## Trecho do documento
■ ■ ■ ■ ■
População preta e parda já responde por mais de 50,1% dos óbitos por Covid-19 no Brasil

Phelipe Caldas
may. 13, 2020
Enquanto o Governo Federal tenta desqualificar pautas importantes do movimento negro e negar o racismo no país, as estatísticas escancaram a desigualdade racial.
Treze de abril de 1888. Exatos 132 anos atrás, completados nesta quarta-feira (13), era promulgada a Lei Áurea, que oficialmente aboliu a escravidão no país. E o termo “oficialmente” é importante destacar porque ainda hoje existe no Brasil uma desigualdade estrutural que coloca a população preta e parda majoritariamente abaixo da linha de pobreza. Que faz também com que essa parcela da população, segundo dados do próprio Ministério da Saúde, seja a maioria entre as vítimas da pandemia de coronavírus, respondendo atualmente por mais da parte 50% dos óbitos confirmados oficialmente.
É um dado emblemático. Principalmente porque o novo vírus entrou no país a partir de viajantes que chegaram ao Brasil vindos de países europeus, principalmente a Itália. Esses viajantes eram em sua maioria brancos, provenientes das classes médias e altas. Apesar disso, à medida que a doença foi se instalando no país, e à medida que as chamadas contaminações comunitárias (realizadas dentro do próprio território, entre a população local) foram se multiplicando, o perfil das vítimas foi sendo modificado.
Segundo o Boletim Epidemiológico Especial do Ministério da Saúde Número 9, publicado em 11 de abril de 2020, a população negra respondia a 34,4% dos óbitos causados pela nova doença em território brasileiro. Mas menos de um mês depois, no boletim número 15, publicado em 8 de maio, esse índice já era de 50,1% dos óbitos.
Ou seja, mesmo que a doença tenha sido importada pela população branca, e mesmo que não haja nenhuma evidência médico-científica de que o organismo dos negros seja mais afetado pelo vírus, esses já são maioria entre os mortos pelo Covid-19.
Para a pesquisadora Ana Margarida Andrade dos Santos, estudante de graduação de Antropologia da Universidade Federal da Paraíba, e que integra o Fórum de Mulheres em Luta da UFPB e o Núcleo de Estudantes Negros e Negras da instituição, essa realidade envolvendo a população negra no contexto da pandemia é mais uma prova da ausência de qualquer equidade na sociedade brasileira.
“Do ponto de vista social, está muito evidente que vamos continuar morrendo. Pouco foi feito nos espaços que estamos habitando. O vírus é para todo mundo, mas os efeitos são diferentes. Para a população pobre e, sobretudo, negra, ele é bem mais avassalador”, lamenta a pesquisadora.
Ana Margarida explica também que esse aumento no número de mortes envolvendo a população negra do Brasil apenas ratifica o que o movimento negro vem dizendo há muito tempo: “Os problemas no Brasil atingem mais quem está à margem, quem faz parte da parcela mais pobre da população. E esses são os espaços em que estão a população negra”.
■ ■ ■ ■ ■
## Dados de origem

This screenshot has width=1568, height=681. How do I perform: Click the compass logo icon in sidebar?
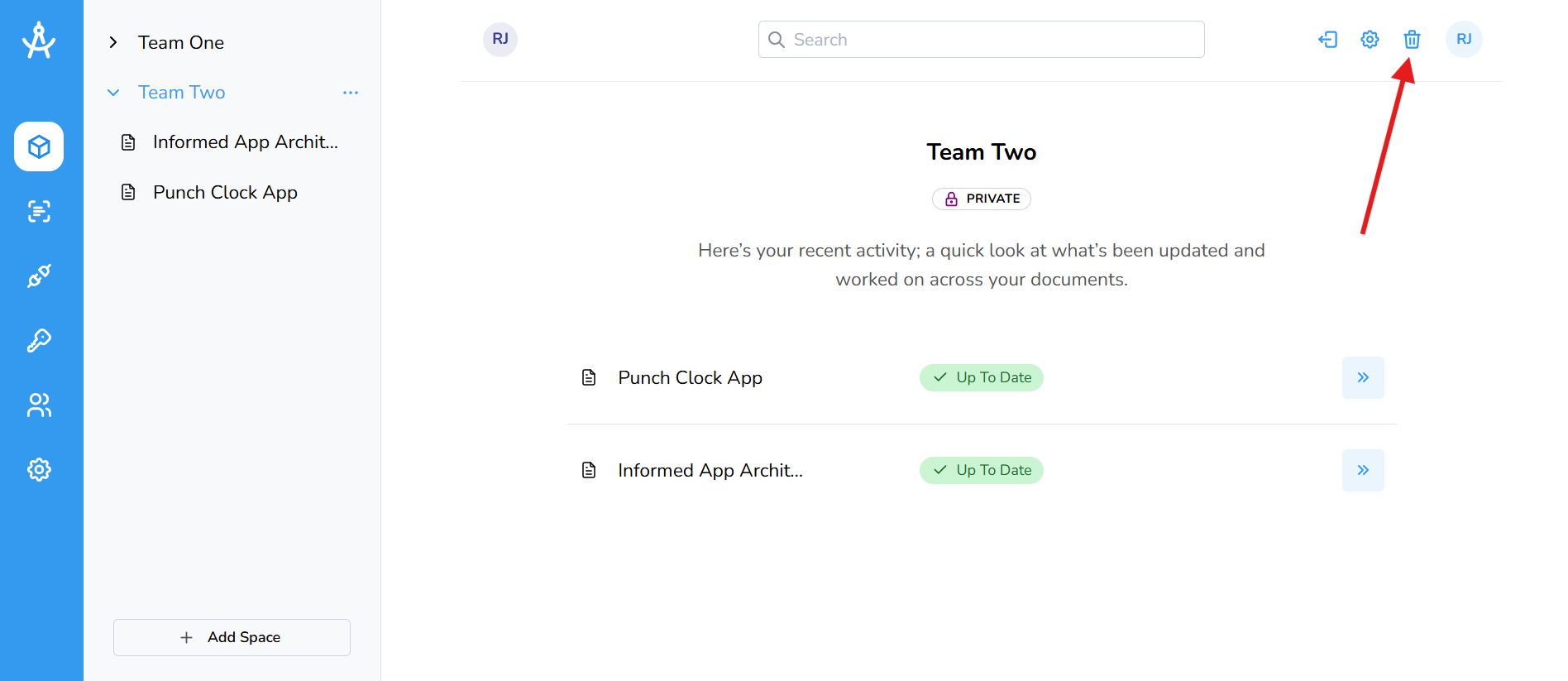click(x=39, y=41)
■ ■ ■ ■ ■
Reproduza, por favor, o texto sobre os óbitos por Covid-19 entre a população preta e parda, de "Ou seja, mesmo" até "lamenta a pesquisadora.", incluindo essas palavras.

Ou seja, mesmo que a doença tenha sido importada pela população branca, e mesmo que não haja nenhuma evidência médico-científica de que o organismo dos negros seja mais afetado pelo vírus, esses já são maioria entre os mortos pelo Covid-19.
Para a pesquisadora Ana Margarida Andrade dos Santos, estudante de graduação de Antropologia da Universidade Federal da Paraíba, e que integra o Fórum de Mulheres em Luta da UFPB e o Núcleo de Estudantes Negros e Negras da instituição, essa realidade envolvendo a população negra no contexto da pandemia é mais uma prova da ausência de qualquer equidade na sociedade brasileira.
“Do ponto de vista social, está muito evidente que vamos continuar morrendo. Pouco foi feito nos espaços que estamos habitando. O vírus é para todo mundo, mas os efeitos são diferentes. Para a população pobre e, sobretudo, negra, ele é bem mais avassalador”, lamenta a pesquisadora.